THE EXERCISE —
Put each line of the entries below into a JSON list of strings, one string per line, leaving out blank lines.

----- DATASET CONTENT

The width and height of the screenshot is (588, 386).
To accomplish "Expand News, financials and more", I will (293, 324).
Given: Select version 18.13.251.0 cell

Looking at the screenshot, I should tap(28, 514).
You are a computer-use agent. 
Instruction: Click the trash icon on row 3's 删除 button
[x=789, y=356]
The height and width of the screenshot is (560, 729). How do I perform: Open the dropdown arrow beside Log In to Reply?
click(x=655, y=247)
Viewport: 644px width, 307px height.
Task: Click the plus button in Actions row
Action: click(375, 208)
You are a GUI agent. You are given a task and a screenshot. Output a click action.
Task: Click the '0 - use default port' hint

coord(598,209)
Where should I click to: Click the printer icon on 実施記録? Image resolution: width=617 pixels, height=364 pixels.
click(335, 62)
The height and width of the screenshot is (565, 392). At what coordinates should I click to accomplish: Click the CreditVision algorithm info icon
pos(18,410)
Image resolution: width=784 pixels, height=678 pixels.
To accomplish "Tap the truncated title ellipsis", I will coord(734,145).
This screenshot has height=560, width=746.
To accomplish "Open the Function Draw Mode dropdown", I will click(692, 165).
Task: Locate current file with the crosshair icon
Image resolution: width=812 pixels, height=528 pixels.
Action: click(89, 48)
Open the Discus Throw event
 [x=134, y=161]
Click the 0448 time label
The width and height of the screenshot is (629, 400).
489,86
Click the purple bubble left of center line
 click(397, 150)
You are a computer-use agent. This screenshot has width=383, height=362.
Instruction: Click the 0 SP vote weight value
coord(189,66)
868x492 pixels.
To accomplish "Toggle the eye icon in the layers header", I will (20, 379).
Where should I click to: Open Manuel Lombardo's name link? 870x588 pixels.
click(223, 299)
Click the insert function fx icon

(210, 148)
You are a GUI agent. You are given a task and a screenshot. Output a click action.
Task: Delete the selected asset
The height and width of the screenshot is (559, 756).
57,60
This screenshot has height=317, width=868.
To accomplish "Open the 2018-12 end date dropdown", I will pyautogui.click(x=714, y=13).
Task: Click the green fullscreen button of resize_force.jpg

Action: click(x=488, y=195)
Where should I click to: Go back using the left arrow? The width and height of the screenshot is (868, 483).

----------

EXERCISE OUTPUT —
[
  "The width and height of the screenshot is (588, 386).",
  "To accomplish \"Expand News, financials and more\", I will (293, 324).",
  "Given: Select version 18.13.251.0 cell",
  "Looking at the screenshot, I should tap(28, 514).",
  "You are a computer-use agent. ",
  "Instruction: Click the trash icon on row 3's 删除 button",
  "[x=789, y=356]",
  "The height and width of the screenshot is (560, 729). How do I perform: Open the dropdown arrow beside Log In to Reply?",
  "click(x=655, y=247)",
  "Viewport: 644px width, 307px height.",
  "Task: Click the plus button in Actions row",
  "Action: click(375, 208)",
  "You are a GUI agent. You are given a task and a screenshot. Output a click action.",
  "Task: Click the '0 - use default port' hint",
  "coord(598,209)",
  "Where should I click to: Click the printer icon on 実施記録? Image resolution: width=617 pixels, height=364 pixels.",
  "click(335, 62)",
  "The height and width of the screenshot is (565, 392). At what coordinates should I click to accomplish: Click the CreditVision algorithm info icon",
  "pos(18,410)",
  "Image resolution: width=784 pixels, height=678 pixels.",
  "To accomplish \"Tap the truncated title ellipsis\", I will coord(734,145).",
  "This screenshot has height=560, width=746.",
  "To accomplish \"Open the Function Draw Mode dropdown\", I will click(692, 165).",
  "Task: Locate current file with the crosshair icon",
  "Image resolution: width=812 pixels, height=528 pixels.",
  "Action: click(89, 48)",
  "Open the Discus Throw event",
  " [x=134, y=161]",
  "Click the 0448 time label",
  "The width and height of the screenshot is (629, 400).",
  "489,86",
  "Click the purple bubble left of center line",
  " click(397, 150)",
  "You are a computer-use agent. This screenshot has width=383, height=362.",
  "Instruction: Click the 0 SP vote weight value",
  "coord(189,66)",
  "868x492 pixels.",
  "To accomplish \"Toggle the eye icon in the layers header\", I will (20, 379).",
  "Where should I click to: Open Manuel Lombardo's name link? 870x588 pixels.",
  "click(223, 299)",
  "Click the insert function fx icon",
  "(210, 148)",
  "You are a GUI agent. You are given a task and a screenshot. Output a click action.",
  "Task: Delete the selected asset",
  "The height and width of the screenshot is (559, 756).",
  "57,60",
  "This screenshot has height=317, width=868.",
  "To accomplish \"Open the 2018-12 end date dropdown\", I will pyautogui.click(x=714, y=13).",
  "Task: Click the green fullscreen button of resize_force.jpg",
  "Action: click(x=488, y=195)",
  "Where should I click to: Go back using the left arrow? The width and height of the screenshot is (868, 483)."
]